==== Given data
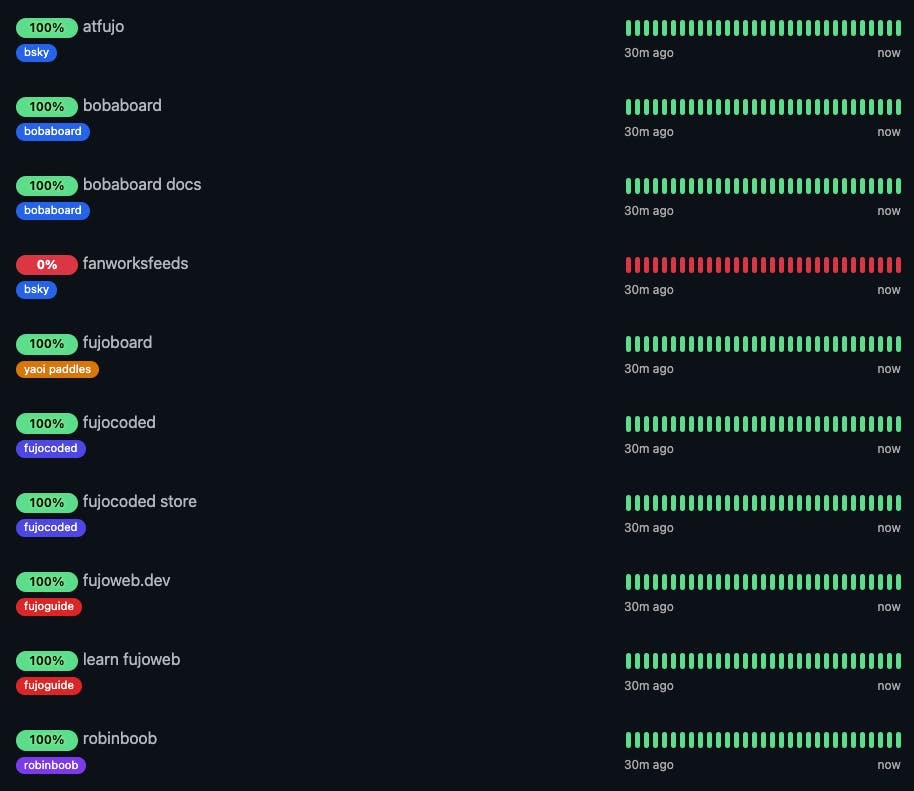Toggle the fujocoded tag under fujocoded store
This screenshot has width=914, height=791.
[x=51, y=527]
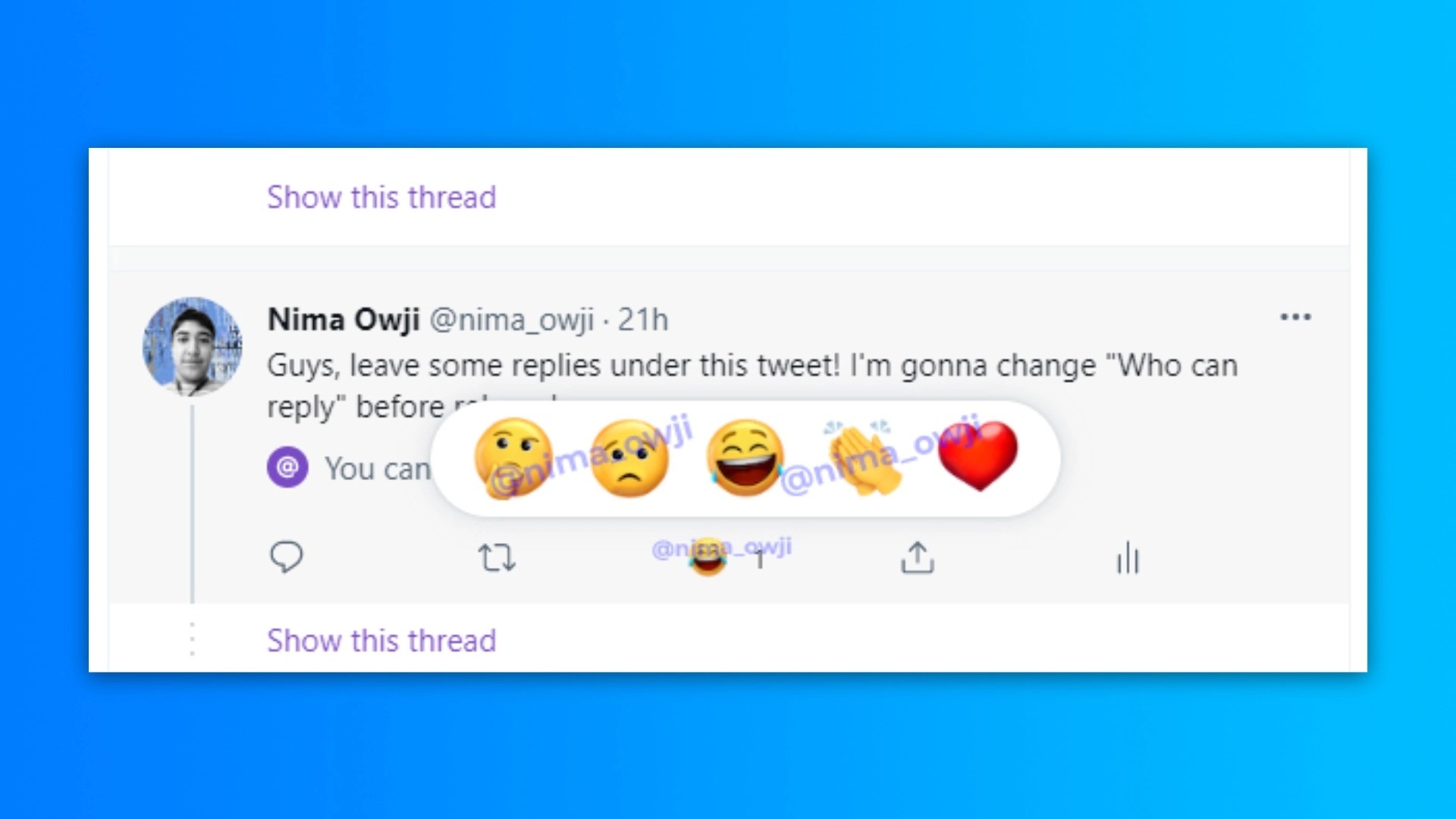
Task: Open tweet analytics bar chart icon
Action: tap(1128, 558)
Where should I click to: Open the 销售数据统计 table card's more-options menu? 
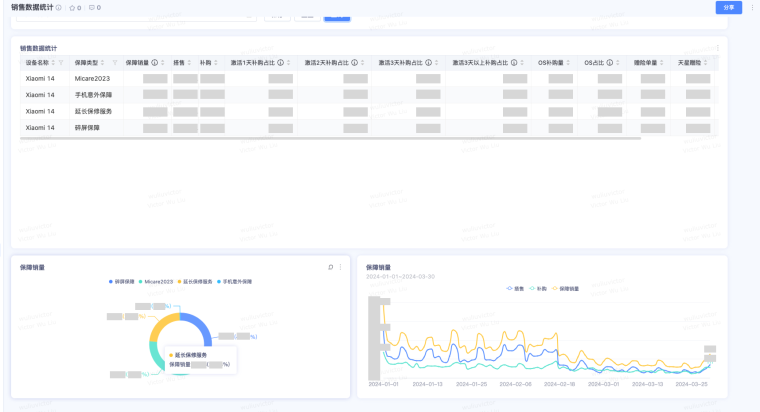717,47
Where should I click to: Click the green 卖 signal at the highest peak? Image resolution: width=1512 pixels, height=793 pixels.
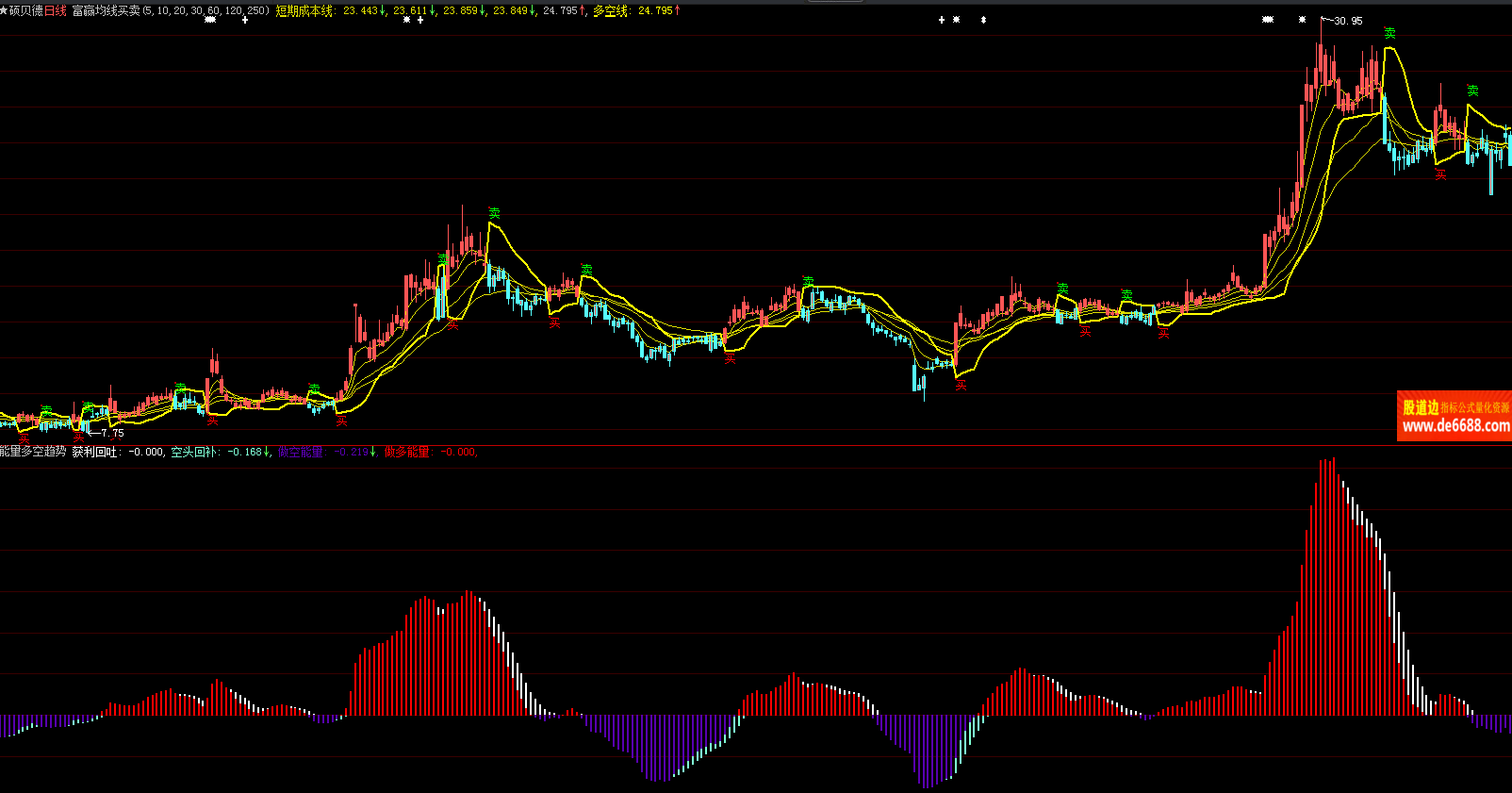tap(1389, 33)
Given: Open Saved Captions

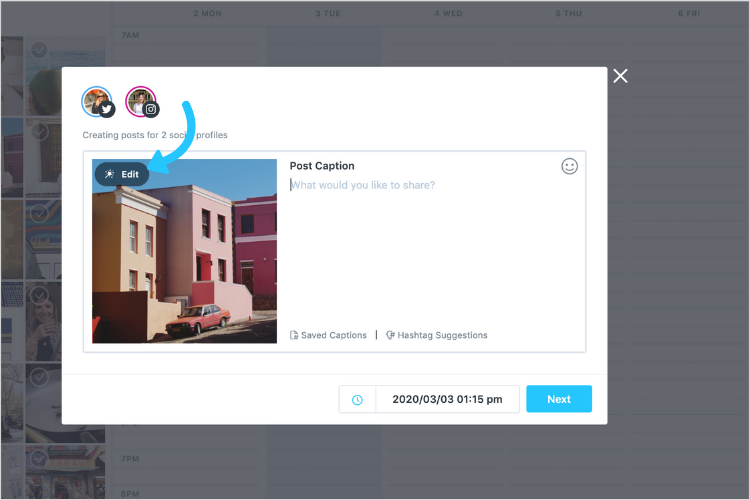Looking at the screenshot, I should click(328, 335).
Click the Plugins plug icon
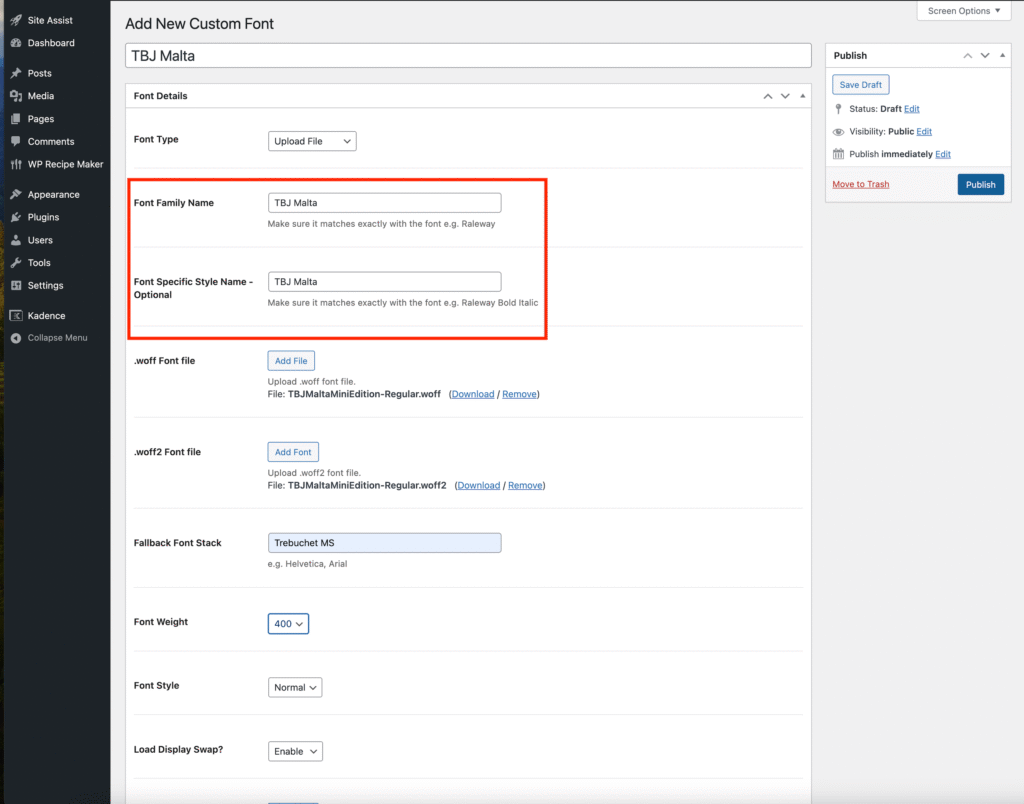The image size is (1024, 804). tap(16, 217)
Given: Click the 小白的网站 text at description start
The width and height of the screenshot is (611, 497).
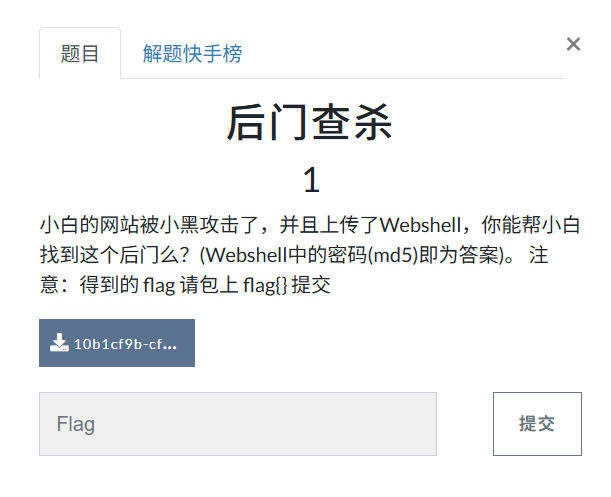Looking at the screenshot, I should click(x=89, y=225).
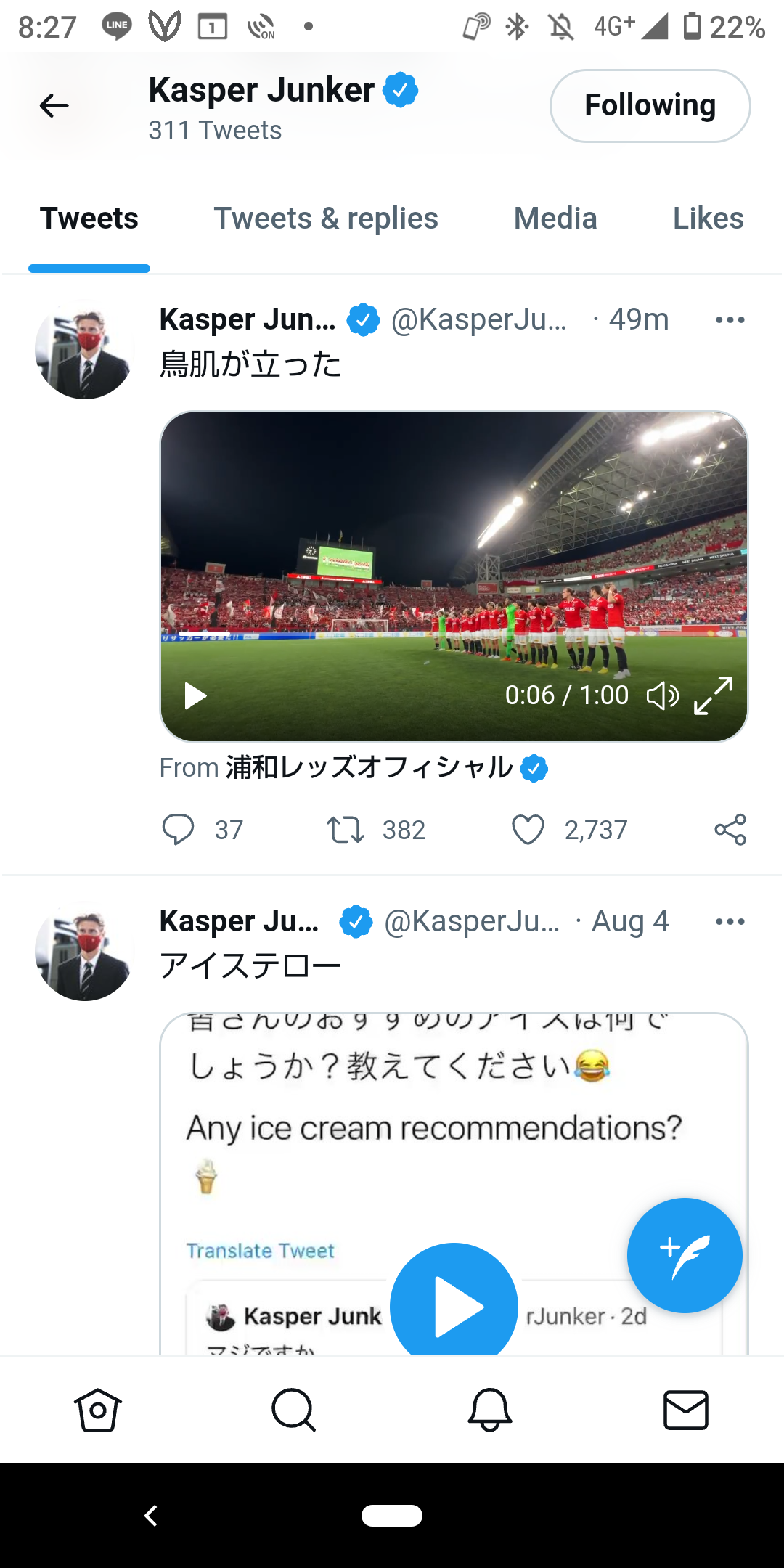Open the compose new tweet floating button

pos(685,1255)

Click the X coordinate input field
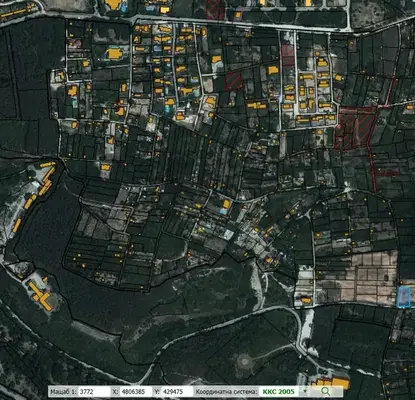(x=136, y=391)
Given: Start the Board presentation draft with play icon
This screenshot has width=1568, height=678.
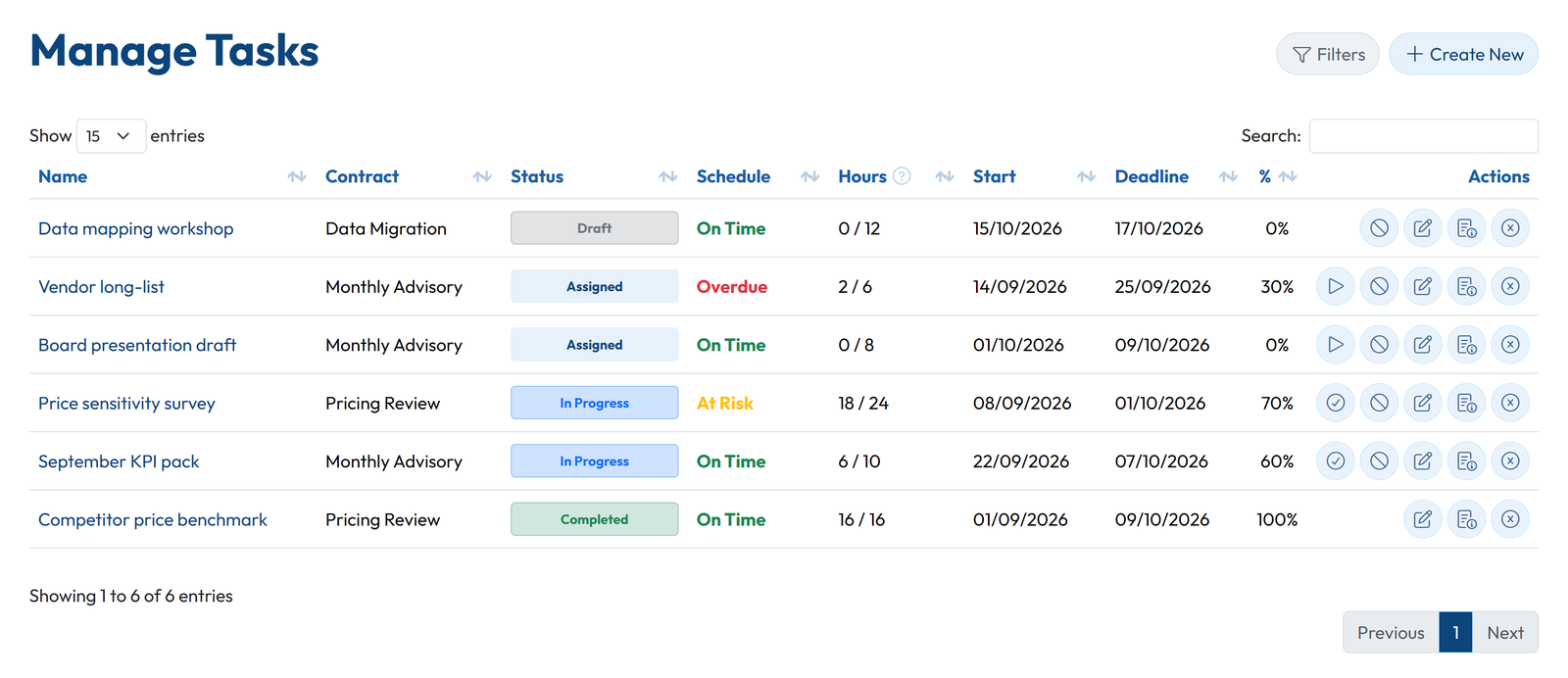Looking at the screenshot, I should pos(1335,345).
========
● **Work required**: An exact copy is needed of the lines running from the one with "Click the X coordinate input field" through the end of the data above, and of those lines only, without pictures.

● **Response to this task**:
Click the X coordinate input field
(x=136, y=391)
Given: Start the Board presentation draft with play icon
This screenshot has width=1568, height=678.
Looking at the screenshot, I should pos(1335,345).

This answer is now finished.